As the list of victims continues to grow and investigators examine how Bernard Madoff allegedly ran his massive scam, some are questioning how Madoff avoided detection for so long. As a registered investment advisor since 2006, he was subject to scrutiny by the Securities and Exchange Commission, yet he managed to maintain a clean record even after complaints from whistleblowers started nine years ago.
"The Securities and Exchange Commission is letting down the American people," Sen. Charles Grassley (R-Iowa) said of the SEC. "They failed. This person was registered as a broker dealer, they should have known what he was doing all the time, and particularly if you have whistleblowers."
The head of enforcement at the SEC attempted to duck questions about the failure of the agency to detect what may be the biggest investment fraud in history.

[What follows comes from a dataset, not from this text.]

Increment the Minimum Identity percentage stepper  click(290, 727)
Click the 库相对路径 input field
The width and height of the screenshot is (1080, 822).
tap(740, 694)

"It is hard to directly respond given the fact that so much of what we have done historically is non-public and needs to remain non-public until someone decides otherwise," said Linda Thomsen.
Meanwhile, the list of Madoff's victims keeps growing. European banks have lost billions, as have charities run by Elie Wiesel, director Steven Spielberg, and New York billionaire Mort Zuckerman, whose charitable trust lost $30 million.
Authorities say Madoff didn't hesitate to scam even close friends and fellow members of the Palm Beach Country Club.
"They're going to have to sell their 20, 30 million dollar mansions," said Larry Leamer, author of "Madness Under the Royal Palms". "It's all over. Some of these people crazily put all their money with him so they're finished."
While many trusted Madoff with their life savings, others were sending out a warning signal. The research firm Aksia, which also provides advice to pensions, endowments, foundations and insurance companies, says it has long been steering clients away from Madoff's hedge fund based on a "host of red flags."
According to a letter to its clients, Aksia "published extensive reports on several of the 'feeder funds' which allocated their capital to Madoff Securities ... Our judgment was swift, given the extensive list of red flags."
Aksia said in its letter that when the firm checked the auditor of Madoff's fund they found the operation was quite small, given the amount of money being handled.
The accounting firm, says Aksia, had just three employees, "of which one was 78 years old and living in Florida, one was a secretary, and one was an active 47-year-old accountant (and the office in Rockland County, N.Y., was only 13 ft x 18 ft large)."